Nos últimos dias, o crescimento do mato tornou-se um tópico popular em Mossoró. Não importa se é em uma creche, posto de saúde, avenida ou em um terreno baldio, onde há mato, há alguém filmando com um celular. Essas pessoas são os pré-candidatos a vereador, que aparecem apenas durante às vésperas de uma eleição municipal tentando mostrar serviço e preocupação com os problemas das comunidades. O mato tornou-se um palanque eleitoral para esses candidatos.
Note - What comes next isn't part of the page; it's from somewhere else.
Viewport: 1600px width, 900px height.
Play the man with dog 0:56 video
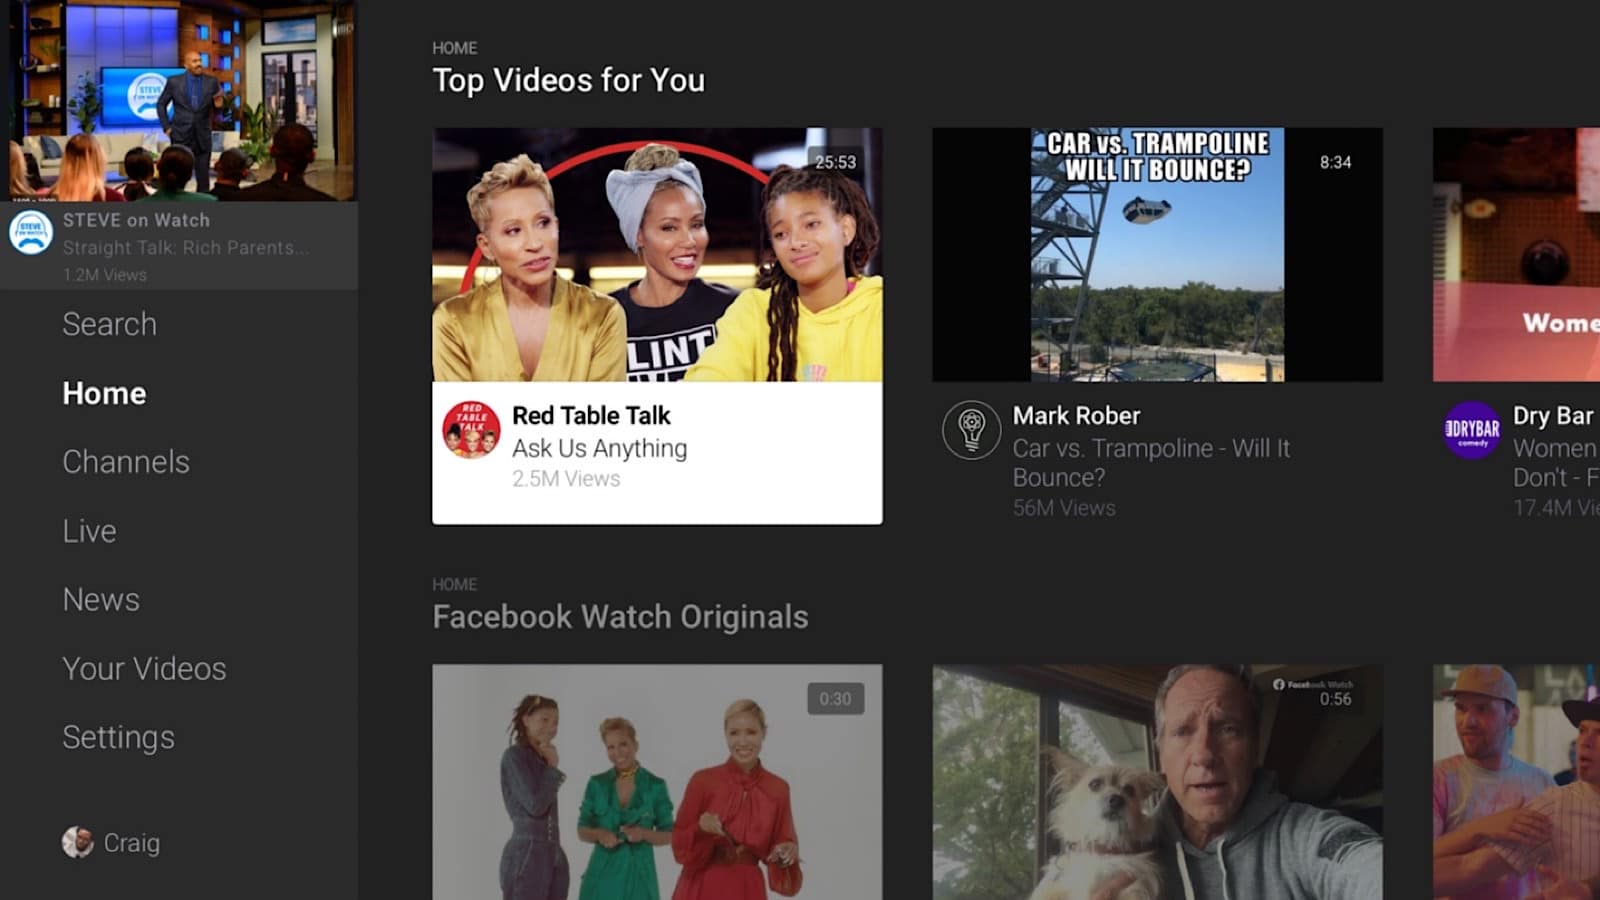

Embora seja dever obrigatório da Prefeitura zelar pelos prédios públicos, ruas e avenidas, é comum que o mato cresça durante o período chuvoso. No entanto, isso não deve ser ignorado nem motivo para “passar pano”. Gestor deve ser cobrado, não endeusado. Mas é até cômico ver pessoas se aproveitando dessa situação para ganhar vantagem política.
Quando vejo alguém que nunca falou sobre o assunto começar a reclamar do mato, posso ter certeza de que estou diante de um pré-candidato. Depois das eleições, pode cair uma chuva de meteoros que eles não darão a mínima para o problema. O que importa para eles é o momento, e muitos pensam que reclamar sobre o mato vai garantir votos.
É importante lembrar que há assuntos mais relevantes para debater, como geração de emprego, polícia comunitária, ações sociais e projetos de educação. O debate deve ser amplo, não limitado. Infelizmente, poucos pré-candidatos se concentram nesses temas importantes.
Não votaria em um candidato que usa mato como plataforma política. É um debate pobre e sem conteúdo. Ação que qualquer morador pode fazer. Se for eleito, o que ele tem a oferecer de projeto na Câmara? Apenas apresentar requerimento à prefeitura solicitando limpeza de mato? Aliás, eu tenho muito mato no meu quintal, algum pré candidato a vereador disposto a limpar?